Ekonomik verileri bilmem,

Döviz’deki dalgalanmayı, altındaki karın ağrısını hiç işim olmaz.

Batı’nın ülkemiz üzerinde oynadığı ekonomik oyuna gelince, onu zaten biliyoruz.

Türkiye gibi üretmeyi unutan ülkelerin kaderi maalesef BATI’nın zulmü. Mevla bizi yönetenlere milli ekonomi modeline sıkı sıkıya sahip çıkma iradesi versin. Ve her şey millileşsin inşallah yaşadığım ülkede.

www.yozgatcamlik.com haber sitemize dün öğle vakti bir haber düştü: “Yozgat’ta Yoksulluk Arttı”

Haberde yoksulluk sınırının 2018’de 8 bin 430 TL’ye yükseldiği yazıyor.

Yoksulluk denilen sınır sanırım “lüks yaşamın” sınırı oluyor.

İnsanlar artık lükse yetişmek için mücadele ederken yoksulluğun sınırını neye göre belirleyebilirsiniz ki?

Bu yazıyı kaleme alırken iki genç arkadaş gazeteye iş müracaatında bulundu. Denk gelecek ya, biri İletişim Mezunu gencecik bir kız çocuğu, diğeri de yine aynı yaşlarda teknik lise mezunu bir arkadaş.

İş umudu ile kapımızı aşındırdılar. Pek çok yere CV bırakmışlar ama tahmin edeceğiniz üzere geri dönüş olmamış.

Gençler gözünüzün içine bakarken sizinle adeta konuşuyor. Dili konuşmasa gözleri konuşuyor. İş diyor iş. Allah kimseyi özellikle çalışma arzusu, ekmeğini kazanma kaygısı ile yanıp tutuşan kulunu işsizlikle imtihan etmesin.
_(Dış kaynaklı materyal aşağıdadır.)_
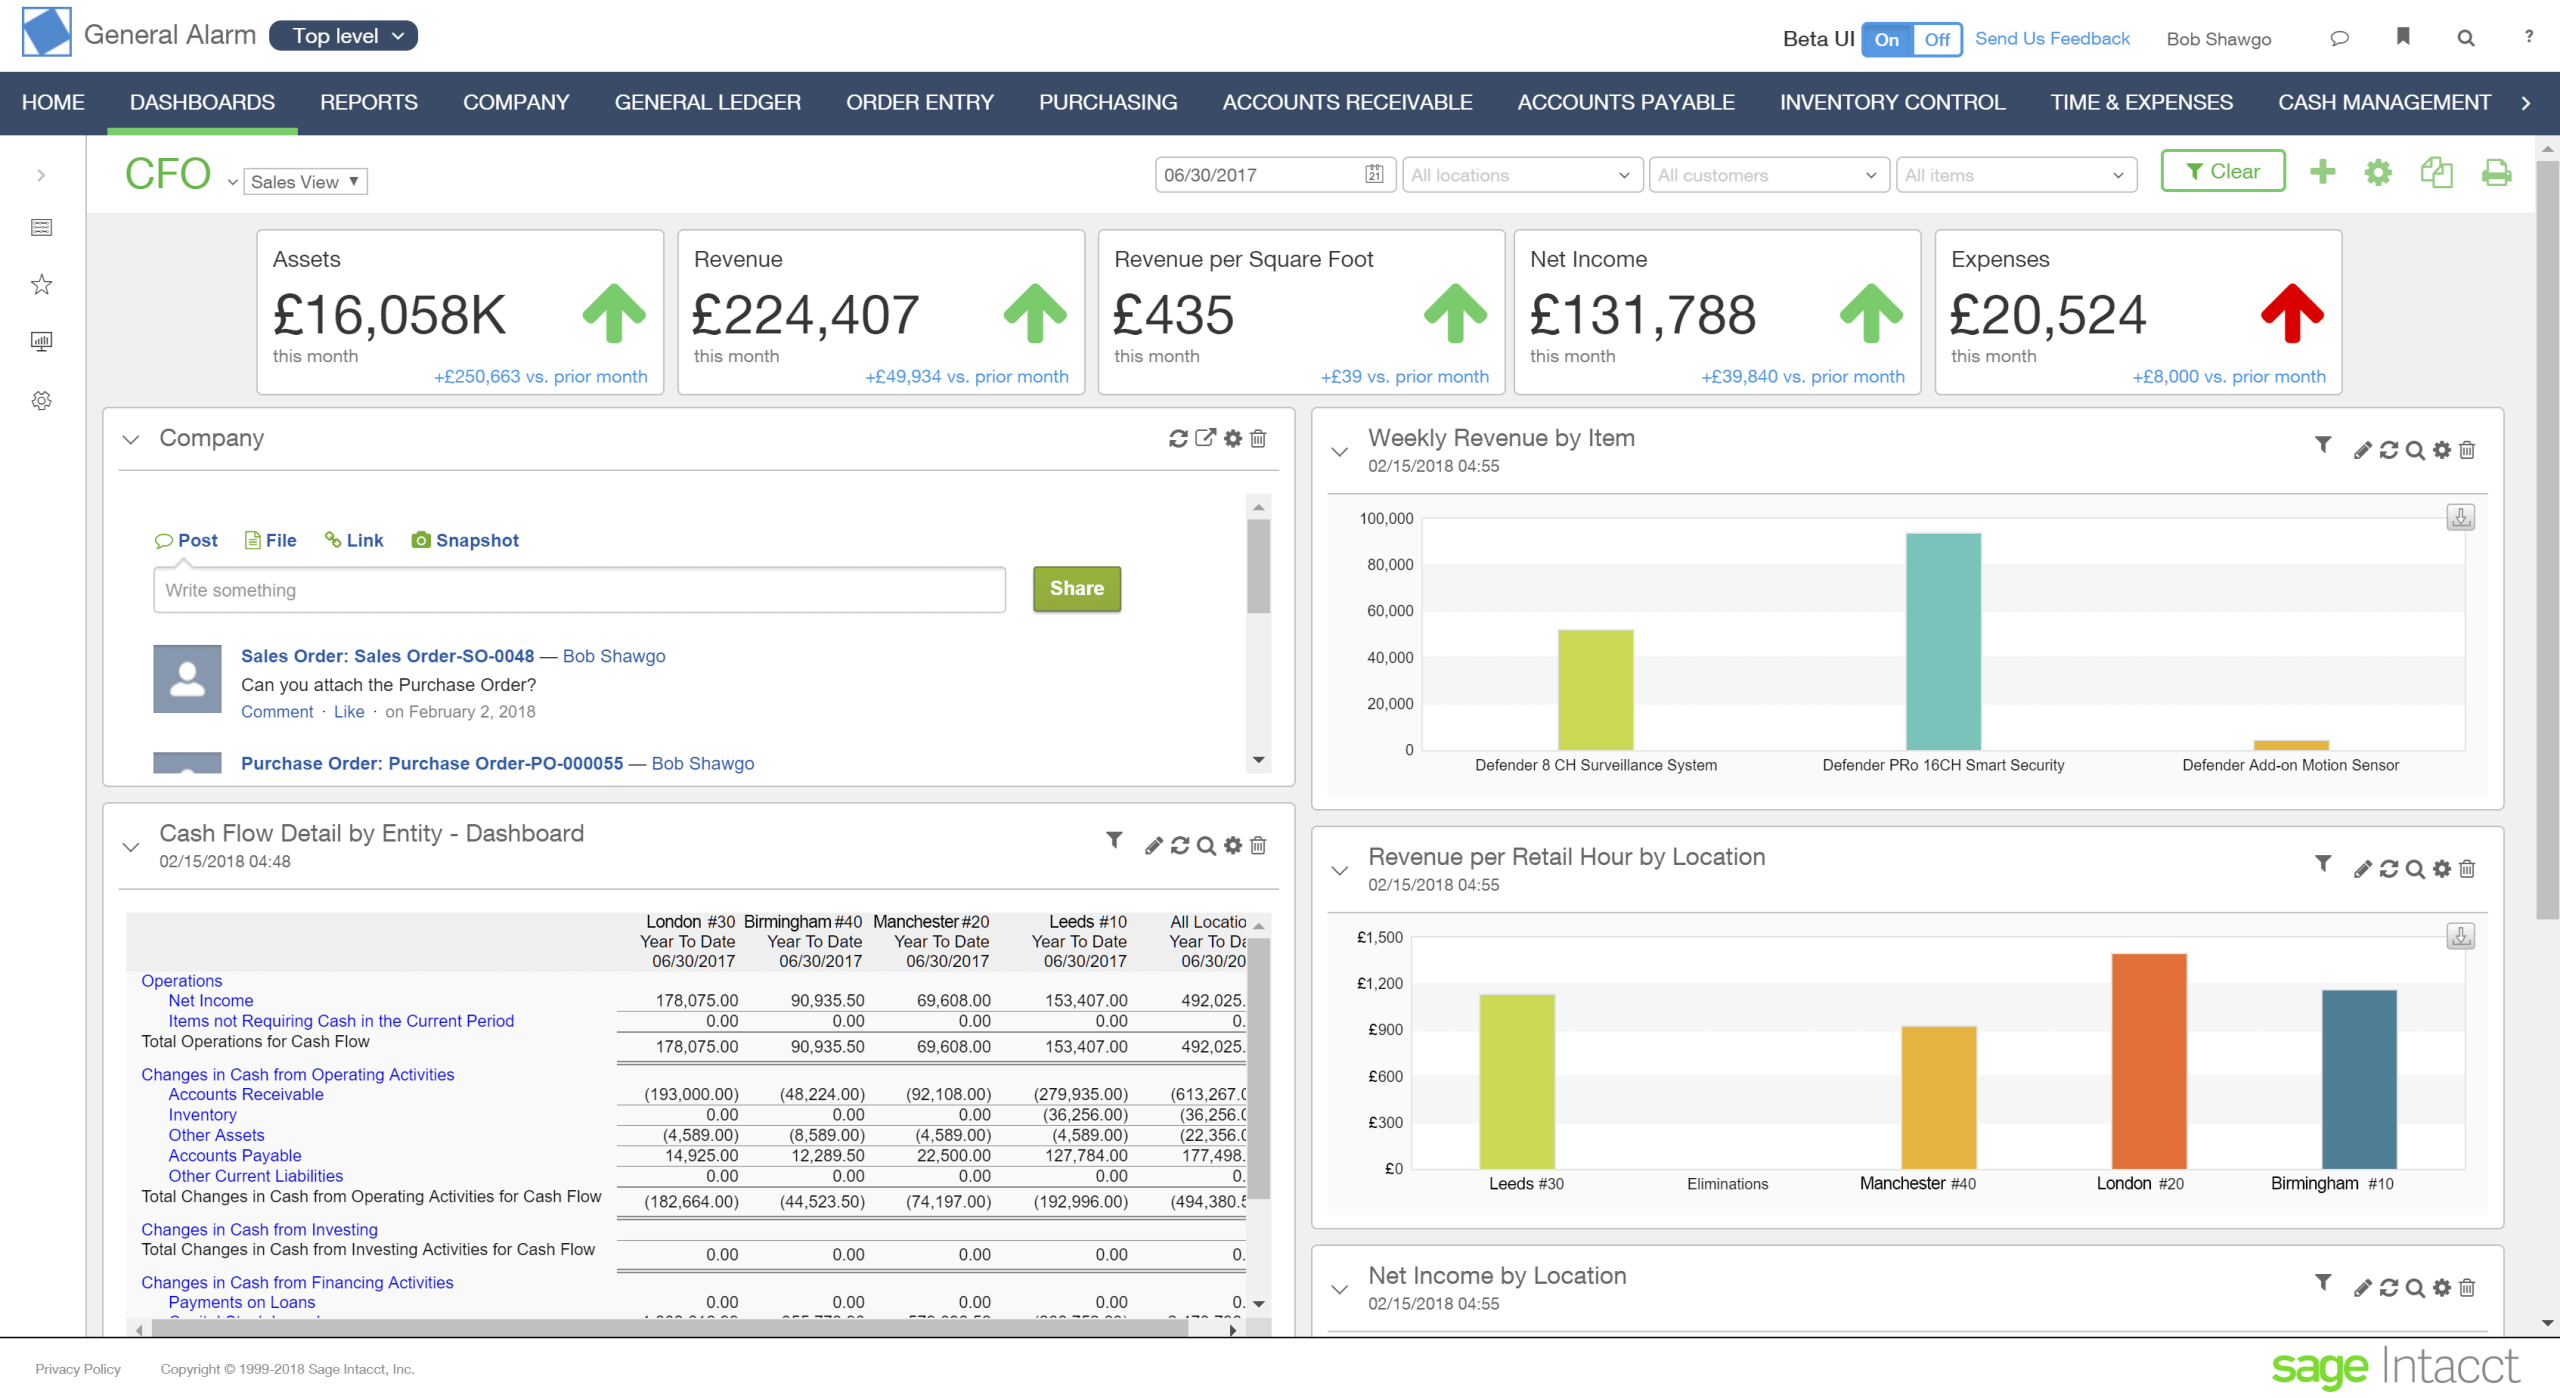Open the ACCOUNTS PAYABLE menu

[x=1625, y=102]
Gönül her birine iş imkanı sunmak istiyor. Aslında sektörümüz öylesine bakir ki bu anlamda.

Kendi içerisinde istenildiğinde gelişip, büyüyecek bir yelpazeye sahibiz. Fakat burada önemli olan ekmeğin kıymetini bilen, ahenk ile çalışacak, başını yastığa koyduğunda işini rüyasında görebilecek, çalışma arzusu ile yanıp tutuşacak doğru insanları bulabilmekte.

Ama yok…

Her şey işe başlayıncaya kadar.

Sonrasında “çalışma inadı”, olabildiğince “arazi olma mücadelesi”, onun ekmeğe değil de “ekmeğin ona ihtiyacı varmış” havaları, bununla beraber pek çok olumsuz durum.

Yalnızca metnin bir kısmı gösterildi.